A Python library that fetches GitHub repositories, builds hierarchical file trees, and generates formatted text output with directory structure and file contents including token counts for LLM context limits.

Features

  • GitHub Support: Fetch public and private repositories
  • Async Operations: Efficient file fetching with concurrency control
  • Token Counting: Accurate GPT token counting via tiktoken
  • Extensible: Easy to add new providers (GitLab, Azure DevOps, etc.)
  • Structured Output: Directory trees with file contents in markdown

Installation

pip install repocontext

Quick Start

from repocontext import fetch

# Simple usage - synchronous
result = fetch("https://github.com/owner/repo")
print(result.markdown)
print(f"Tokens: {result.token_count}")

# With file contents
result = fetch("https://github.com/owner/repo", token="ghp_xxx", fetch_content=True)
print(result.markdown)

Usage Examples

Using the Provider Directly

import asyncio
from repocontext import GitHubProvider, Formatter, build_tree

async def main():
    provider = GitHubProvider()
    
    # Fetch repository
    result = await provider.get_repository(
        "https://github.com/owner/repo",
        token=None,
        fetch_content=True
    )
    
    print(result.directory_tree)
    print(f"Found {result.file_count} files")
    print(f"Total tokens: {result.token_count}")

asyncio.run(main())

Filtering Files

import asyncio
from repocontext import GitHubProvider

async def main():
    provider = GitHubProvider()
    nodes = await provider.fetch_tree("https://github.com/owner/repo")
    
    # Get only Python files
    py_files = [n for n in nodes if n.is_file() and n.get_extension() == ".py"]
    
    # Get files from specific directory
    src_files = [n for n in nodes if n.path.startswith("src/")]
    
    # Get files larger than 1KB
    large_files = [n for n in nodes if n.is_file() and n.size and n.size > 1024]

asyncio.run(main())

Building Trees and Formatting

from repocontext import build_tree, Formatter, FileNode, TreeNode

# Build tree from flat nodes
tree = build_tree(
    nodes,
    selected_paths={n.path for n in selected_files},
    excluded_paths=set(),
    expanded_paths={n.path for n in nodes if n.is_directory()},
)

# Format as markdown
markdown = Formatter.format_markdown(tree, contents)

API Reference

Main Function

from repocontext import fetch

result = fetch(
    url="https://github.com/owner/repo",  # Required
    token=None,        # Optional GitHub token for private repos
    fetch_content=False # Set True to include file contents
)

Returns RepositoryResult with:

  • url - The repository URL
  • branch - The resolved branch name
  • files - List of FileNode objects
  • directories - List of directory paths
  • contents - List of FileContent objects (when fetch_content=True)
  • markdown - Full markdown output
  • directory_tree - ASCII tree representation
  • token_count - Total token count
  • line_count - Total line count
  • file_count - Number of files
  • stats - Statistics dictionary

Providers

GitHubProvider

from repocontext import GitHubProvider

provider = GitHubProvider()

# Set credentials (optional for public repos)
provider.set_credentials("ghp_your_token_here")

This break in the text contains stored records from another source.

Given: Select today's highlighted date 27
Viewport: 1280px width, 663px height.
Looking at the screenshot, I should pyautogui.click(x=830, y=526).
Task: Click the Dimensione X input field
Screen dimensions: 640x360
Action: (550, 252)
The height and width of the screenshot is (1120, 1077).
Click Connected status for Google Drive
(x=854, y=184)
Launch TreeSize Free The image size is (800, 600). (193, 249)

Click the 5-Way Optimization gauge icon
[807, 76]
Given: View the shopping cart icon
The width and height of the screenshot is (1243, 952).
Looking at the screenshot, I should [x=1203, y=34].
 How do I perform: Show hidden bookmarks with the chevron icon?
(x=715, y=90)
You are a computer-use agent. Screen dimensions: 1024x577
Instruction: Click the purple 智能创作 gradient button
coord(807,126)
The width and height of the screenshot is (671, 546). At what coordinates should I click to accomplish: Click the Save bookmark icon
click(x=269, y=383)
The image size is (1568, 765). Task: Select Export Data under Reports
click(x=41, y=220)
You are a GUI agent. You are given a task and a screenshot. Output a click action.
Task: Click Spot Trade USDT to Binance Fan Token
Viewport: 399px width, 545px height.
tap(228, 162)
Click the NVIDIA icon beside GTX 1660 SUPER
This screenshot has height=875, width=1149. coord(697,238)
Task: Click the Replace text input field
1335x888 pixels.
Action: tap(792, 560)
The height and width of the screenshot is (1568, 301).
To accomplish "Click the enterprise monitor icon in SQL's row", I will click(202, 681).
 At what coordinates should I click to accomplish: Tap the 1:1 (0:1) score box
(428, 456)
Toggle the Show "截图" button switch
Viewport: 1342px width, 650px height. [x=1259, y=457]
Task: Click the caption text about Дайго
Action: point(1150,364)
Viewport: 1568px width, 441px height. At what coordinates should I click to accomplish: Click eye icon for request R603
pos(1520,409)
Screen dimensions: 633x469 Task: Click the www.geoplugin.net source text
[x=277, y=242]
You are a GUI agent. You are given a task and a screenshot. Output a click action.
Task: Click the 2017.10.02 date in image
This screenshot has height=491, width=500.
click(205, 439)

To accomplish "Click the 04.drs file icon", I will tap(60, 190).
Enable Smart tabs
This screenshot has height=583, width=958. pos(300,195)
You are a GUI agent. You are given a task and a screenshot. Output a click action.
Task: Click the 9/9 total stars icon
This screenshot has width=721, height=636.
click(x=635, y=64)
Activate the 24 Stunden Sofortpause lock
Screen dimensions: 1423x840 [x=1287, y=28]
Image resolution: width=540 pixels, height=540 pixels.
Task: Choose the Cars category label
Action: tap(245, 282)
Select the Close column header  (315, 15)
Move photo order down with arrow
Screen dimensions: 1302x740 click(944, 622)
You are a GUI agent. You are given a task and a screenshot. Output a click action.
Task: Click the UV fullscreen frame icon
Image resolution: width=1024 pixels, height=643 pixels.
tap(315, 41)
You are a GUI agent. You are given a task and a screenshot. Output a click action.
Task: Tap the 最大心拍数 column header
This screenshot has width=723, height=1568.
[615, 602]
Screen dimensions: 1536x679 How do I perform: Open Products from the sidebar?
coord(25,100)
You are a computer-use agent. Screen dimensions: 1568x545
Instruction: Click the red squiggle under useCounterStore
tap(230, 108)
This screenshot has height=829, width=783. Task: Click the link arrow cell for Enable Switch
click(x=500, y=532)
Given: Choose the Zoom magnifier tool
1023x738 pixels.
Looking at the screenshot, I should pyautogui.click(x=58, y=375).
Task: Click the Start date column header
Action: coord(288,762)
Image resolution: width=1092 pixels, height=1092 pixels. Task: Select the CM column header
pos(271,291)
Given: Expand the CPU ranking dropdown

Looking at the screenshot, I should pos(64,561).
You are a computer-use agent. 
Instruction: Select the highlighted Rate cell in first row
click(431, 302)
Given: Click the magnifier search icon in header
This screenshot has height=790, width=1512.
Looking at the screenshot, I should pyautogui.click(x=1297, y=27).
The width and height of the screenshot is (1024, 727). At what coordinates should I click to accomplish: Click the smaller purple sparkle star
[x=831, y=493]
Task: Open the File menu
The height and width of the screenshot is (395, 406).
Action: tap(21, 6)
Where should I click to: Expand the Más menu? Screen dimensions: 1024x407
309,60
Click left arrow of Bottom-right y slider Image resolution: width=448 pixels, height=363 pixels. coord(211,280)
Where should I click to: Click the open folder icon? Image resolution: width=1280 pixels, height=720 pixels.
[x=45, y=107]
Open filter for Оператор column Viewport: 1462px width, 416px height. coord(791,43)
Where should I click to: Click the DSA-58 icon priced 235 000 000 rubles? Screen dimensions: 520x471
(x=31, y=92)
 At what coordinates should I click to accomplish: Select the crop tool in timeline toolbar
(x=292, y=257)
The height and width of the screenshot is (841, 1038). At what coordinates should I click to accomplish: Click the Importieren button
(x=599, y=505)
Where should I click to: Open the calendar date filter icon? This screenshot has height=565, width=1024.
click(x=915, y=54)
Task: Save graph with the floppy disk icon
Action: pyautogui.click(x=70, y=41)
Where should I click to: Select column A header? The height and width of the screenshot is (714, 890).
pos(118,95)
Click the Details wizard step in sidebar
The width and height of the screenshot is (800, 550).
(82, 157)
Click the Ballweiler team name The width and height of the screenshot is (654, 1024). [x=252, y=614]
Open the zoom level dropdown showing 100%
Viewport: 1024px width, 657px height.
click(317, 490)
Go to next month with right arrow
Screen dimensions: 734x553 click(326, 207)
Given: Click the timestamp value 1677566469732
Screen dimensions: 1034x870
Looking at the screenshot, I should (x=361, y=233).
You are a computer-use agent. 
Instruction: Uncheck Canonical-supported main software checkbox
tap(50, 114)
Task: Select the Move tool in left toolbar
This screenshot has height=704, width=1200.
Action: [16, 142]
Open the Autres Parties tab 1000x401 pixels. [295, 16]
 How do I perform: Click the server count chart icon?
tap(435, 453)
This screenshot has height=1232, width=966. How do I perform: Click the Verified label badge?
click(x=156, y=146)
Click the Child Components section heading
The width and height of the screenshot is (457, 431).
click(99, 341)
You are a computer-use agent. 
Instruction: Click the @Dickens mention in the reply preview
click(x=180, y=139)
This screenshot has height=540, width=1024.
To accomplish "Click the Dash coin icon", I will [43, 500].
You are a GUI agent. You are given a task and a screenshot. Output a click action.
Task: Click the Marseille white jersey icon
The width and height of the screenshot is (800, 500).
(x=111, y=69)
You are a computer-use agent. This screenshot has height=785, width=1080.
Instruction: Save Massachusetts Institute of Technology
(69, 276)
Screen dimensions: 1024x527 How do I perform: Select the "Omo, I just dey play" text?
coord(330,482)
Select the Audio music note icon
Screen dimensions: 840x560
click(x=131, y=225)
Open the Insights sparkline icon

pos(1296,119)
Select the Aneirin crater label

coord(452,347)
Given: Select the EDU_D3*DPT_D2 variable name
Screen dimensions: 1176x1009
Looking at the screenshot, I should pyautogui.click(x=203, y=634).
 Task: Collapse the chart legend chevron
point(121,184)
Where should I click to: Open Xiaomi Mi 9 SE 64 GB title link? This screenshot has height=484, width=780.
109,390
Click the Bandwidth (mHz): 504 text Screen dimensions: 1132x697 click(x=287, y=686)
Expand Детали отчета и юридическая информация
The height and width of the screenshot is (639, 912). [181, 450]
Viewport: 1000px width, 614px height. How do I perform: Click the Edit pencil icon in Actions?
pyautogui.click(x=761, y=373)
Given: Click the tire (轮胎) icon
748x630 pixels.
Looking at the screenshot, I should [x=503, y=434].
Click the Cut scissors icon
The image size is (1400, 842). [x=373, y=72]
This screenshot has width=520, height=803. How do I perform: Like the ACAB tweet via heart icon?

# Get full repository result
result = await provider.get_repository(
    url="https://github.com/owner/repo",
    token=None,
    fetch_content=False,
    branch=None  # Optional branch override
)

# Fetch tree only
nodes = await provider.fetch_tree(url, branch="main", path="src")

# Fetch multiple files with concurrency
async for content in provider.fetch_multiple(file_nodes):
    print(content.path, len(content.text))

Types

FileNode

from repocontext import FileNode

node = FileNode(path="src/main.py", type="blob", size=1024, sha="abc123")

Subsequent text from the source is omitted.